Not so long ago, text-to-speech (TTS) outputs were disappointingly deadpan and robotic. The leveraging of deep neural networks in recent years has dramatically transformed TTS, enabling conditioning on factors such as stress and intonation to achieve higher quality and much more humanlike results. Contemporary TTS models however still perform best when dealing with a specific speaker in a specific language. Cross-lingual speech synthesis, which aims to transfer the characteristics of a user’s voice from one language to another, has remained relatively underexplored. That just changed.

In the new paper Speak Foreign Languages with Your Own Voice: Cross-Lingual Neural Codec Language Modeling, a Microsoft research team presents VALL-E X, a simple yet effective cross-lingual neural codec language model that inherits strong in-context learning capabilities from the VALL-E TTS model and demonstrates high-quality zero-shot cross-lingual speech synthesis performance.

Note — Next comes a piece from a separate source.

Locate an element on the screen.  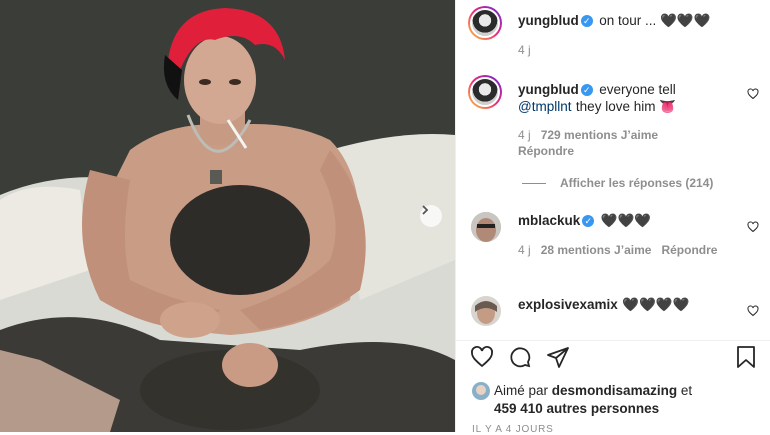
comment-2: mblackuk ✓ 🖤🖤🖤 is located at coordinates (584, 221).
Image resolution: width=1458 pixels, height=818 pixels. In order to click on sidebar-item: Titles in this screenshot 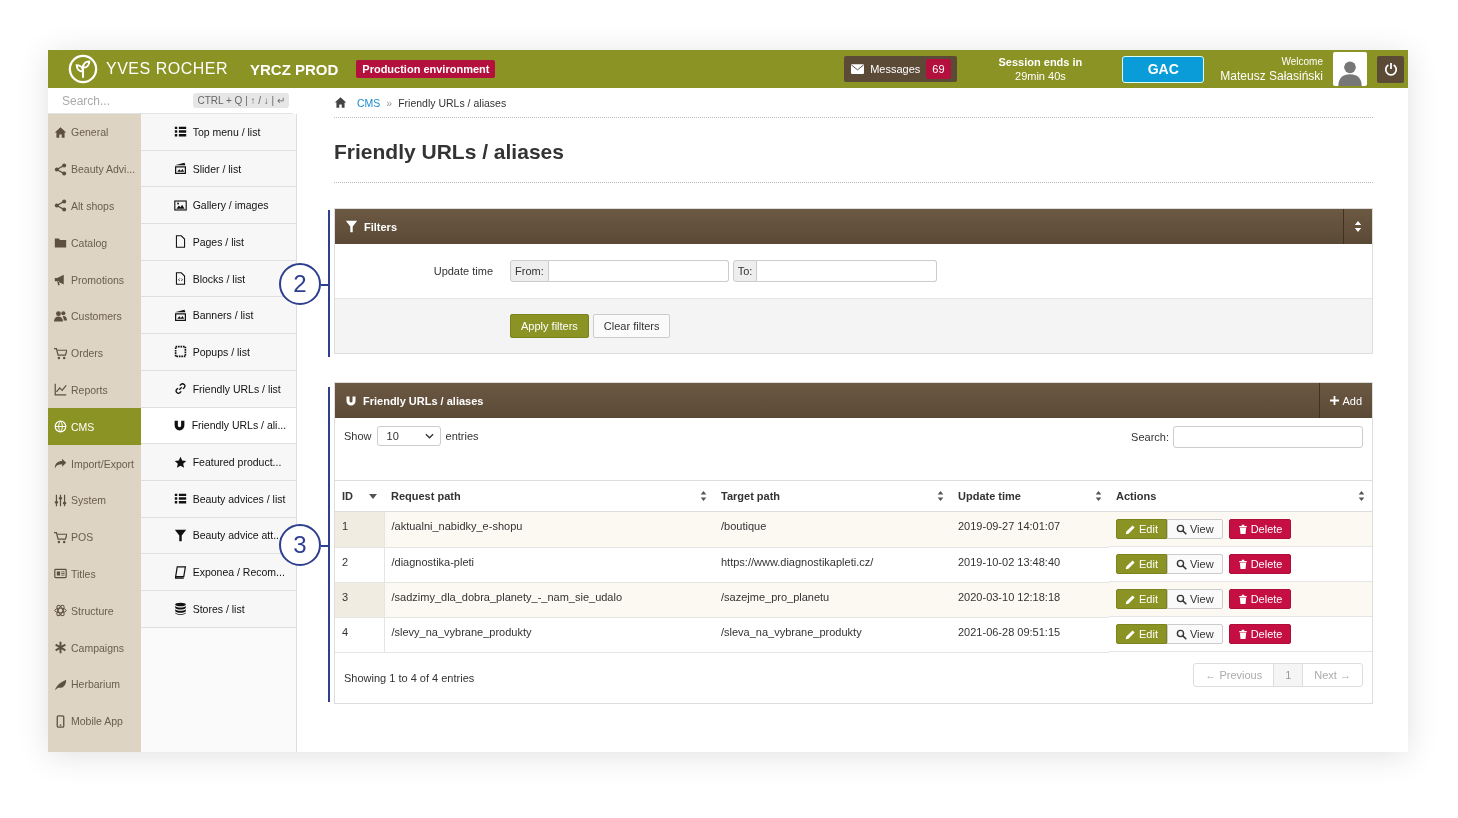, I will do `click(94, 574)`.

The team summarizes their main contributions as follows:

  1. We develop a cross-lingual neural codec language model VALL-E X with large multilingual multi-speaker multi-domain unclean speech data.
  2. The multilingual in-context learning framework enables VALL-E X to generate cross-lingual speech maintaining the unseen speaker’s voice, emotion, and speech background, prompted by only one sentence in the source language.
  3. Based on the learned cross-lingual speech modelling ability with the introduced language ID, VALL-E X can generate speech in a native tongue for any speaker and can significantly reduce the foreign accent problem, which is a well-known problem in cross-lingual speech synthesis tasks.
  4. We apply VALL-E X to zero-shot cross-lingual text-to-speech synthesis and zero-shot speech-to-speech translation tasks. Experiments show that the proposed VALL-E X can beat strong baselines in terms of speaker similarity, speech quality, translation quality, speech naturalness, and human evaluation.

The proposed VALL-E X is built upon VALL-E, a neural codec language model Microsoft introduced in January that demonstrates strong in-context learning capabilities and achieves state-of-the-art TTS synthesis performance. This study extends VALL-E to enable zero-shot cross-lingual and cross-lingual TTS or speech-to-speech translation (S2ST) capabilities.

The team first extracts multilingual speech-transcription data from ASR (automatic speech recognition) data or pseudo-labelled speech data. They then employ a rule-based converter (a grapheme-to-phoneme conversion / G2P tool) to convert the transcriptions to phoneme sequences; and an offline neural codec encoder to convert the speech data to acoustic tokens. Finally, they train a multilingual conditional language model using the paired phoneme and acoustic token sequences of each language.

The trained VALL-E X is thus able — prompted by a single sentence spoken in the source language — to generate high-quality cross-lingual speech that maintains the source speaker’s voice characteristics, such as emotion and other background information.

In their empirical study, the team evaluated VALL-E X on zero-shot cross-lingual TTS and zero-shot S2ST. In the evaluations, VALL-E X surpassed the strong baselines with higher speaker similarity scores, lower word error rates, higher BLEU scores and better speech naturalness.

This paper introduces a promising model with strong potential for cross-lingual speech synthesis. The debut version of VALL-E X was trained on large-scale multi-speaker speech-transcription data in Chinese and English, but the researchers plan to expand their approach with additional data and languages in the future.

Audio samples are here, and the code is available on the project’s GitHub. The paper Speak Foreign Languages with Your Own Voice: Cross-Lingual Neural Codec Language Modeling is on arXiv.